BEGIN

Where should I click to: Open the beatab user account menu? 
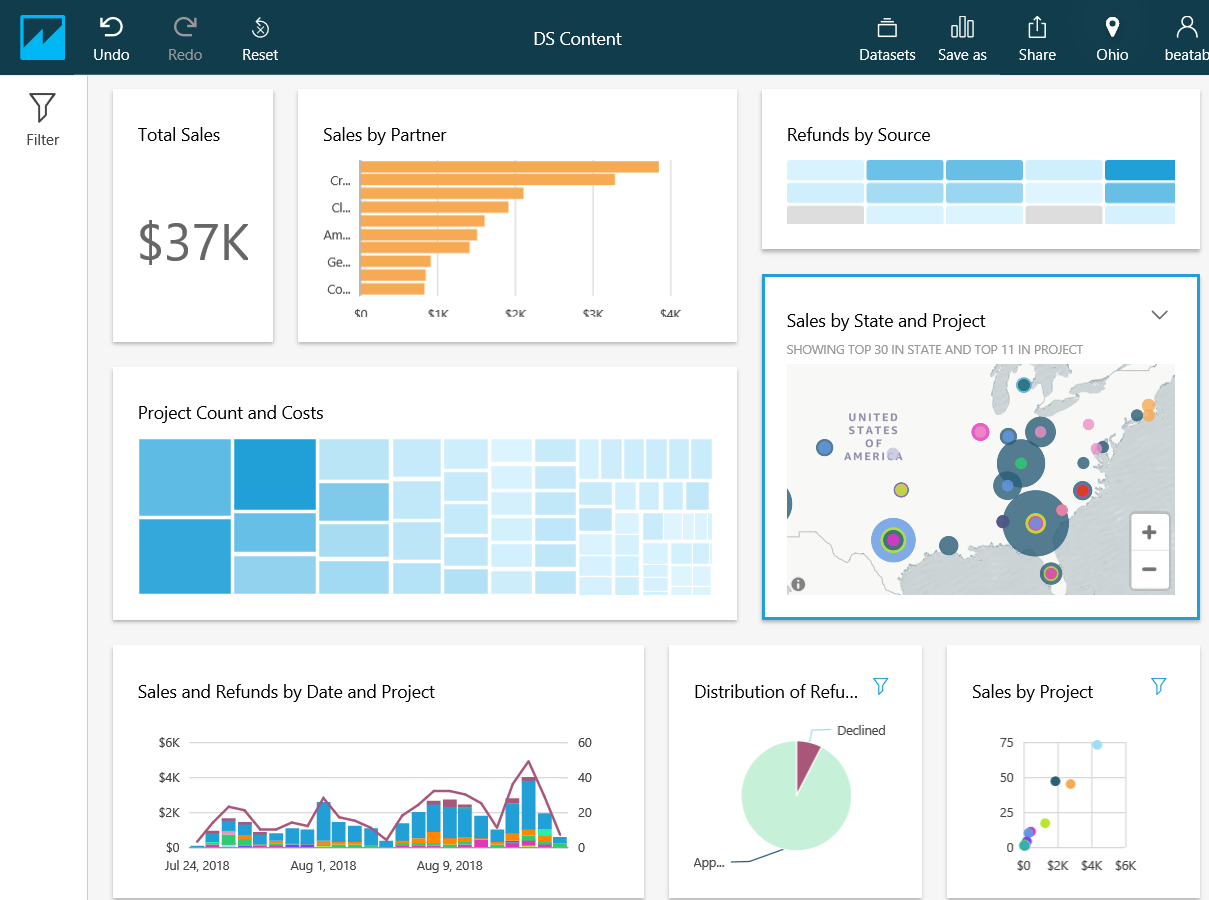(x=1185, y=38)
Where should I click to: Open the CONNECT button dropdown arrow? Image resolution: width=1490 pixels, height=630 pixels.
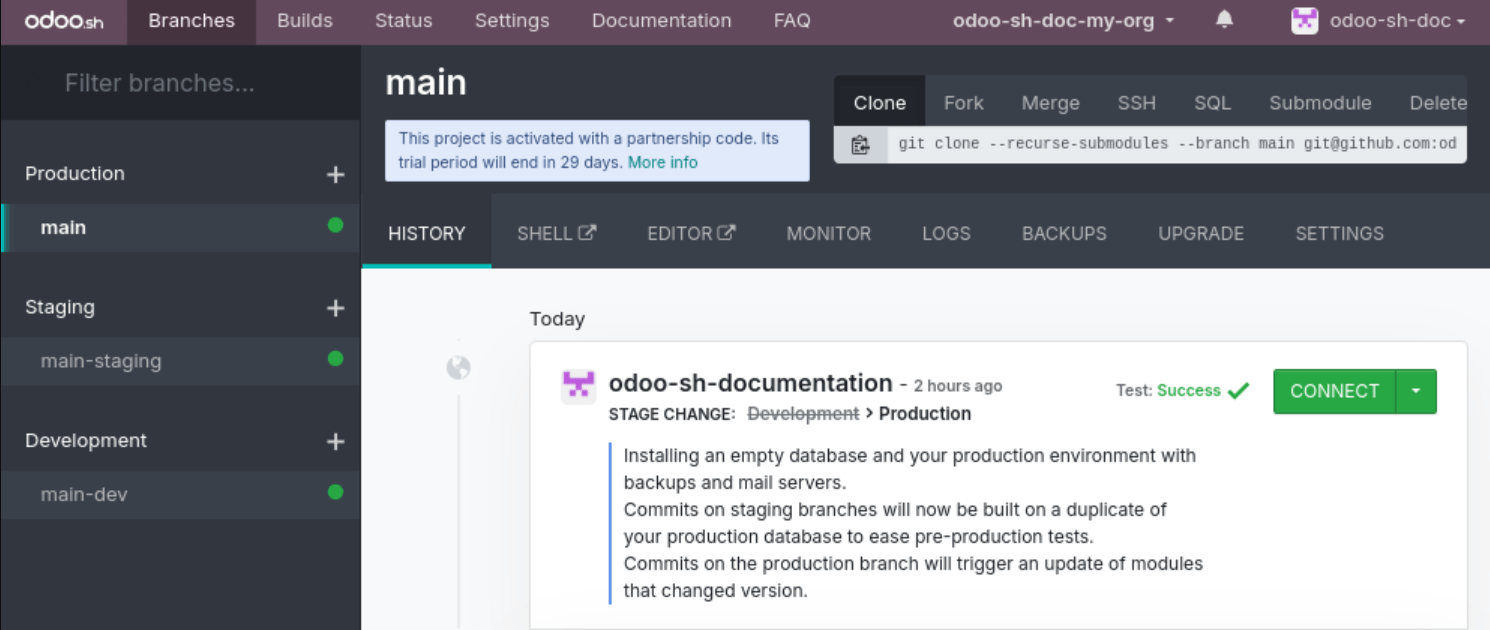point(1417,391)
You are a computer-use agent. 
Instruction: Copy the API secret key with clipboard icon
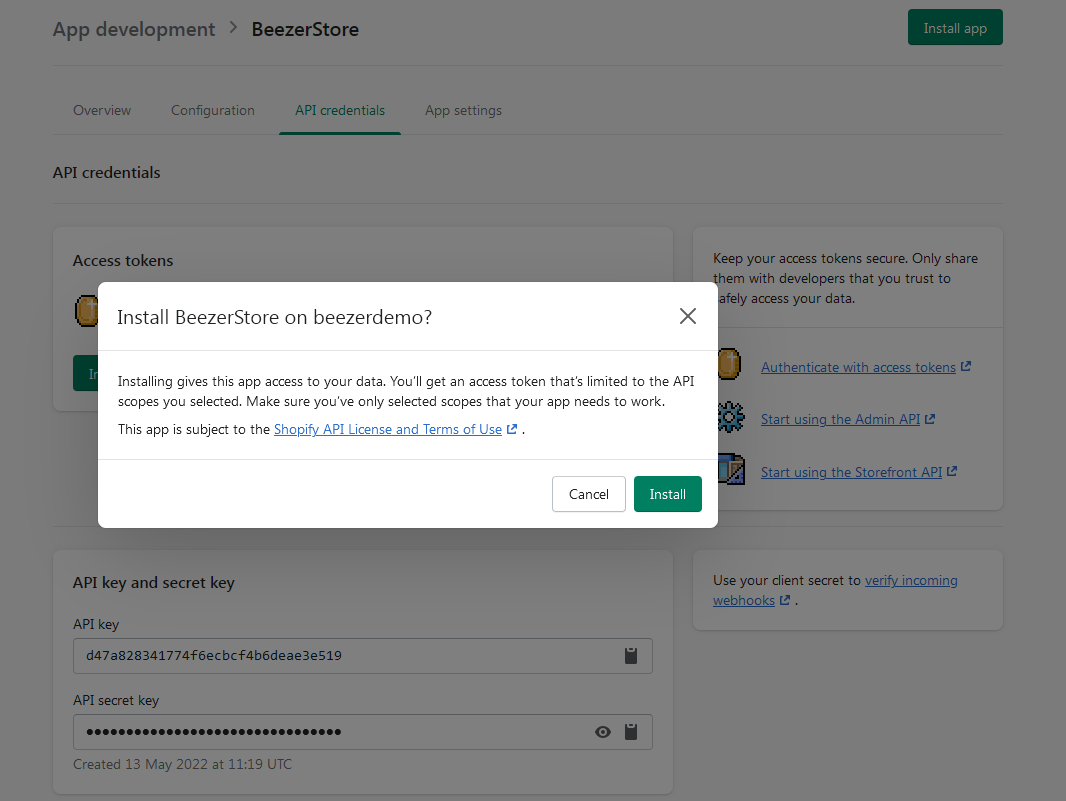tap(631, 732)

END

Work to be completed: Copy each entry above exactly; drop the pictures.

Answer space:
Where should I click to: Open the beatab user account menu? 
(x=1185, y=38)
Where should I click to: Open the CONNECT button dropdown arrow? Image resolution: width=1490 pixels, height=630 pixels.
point(1417,391)
You are a computer-use agent. 
Instruction: Copy the API secret key with clipboard icon
tap(631, 732)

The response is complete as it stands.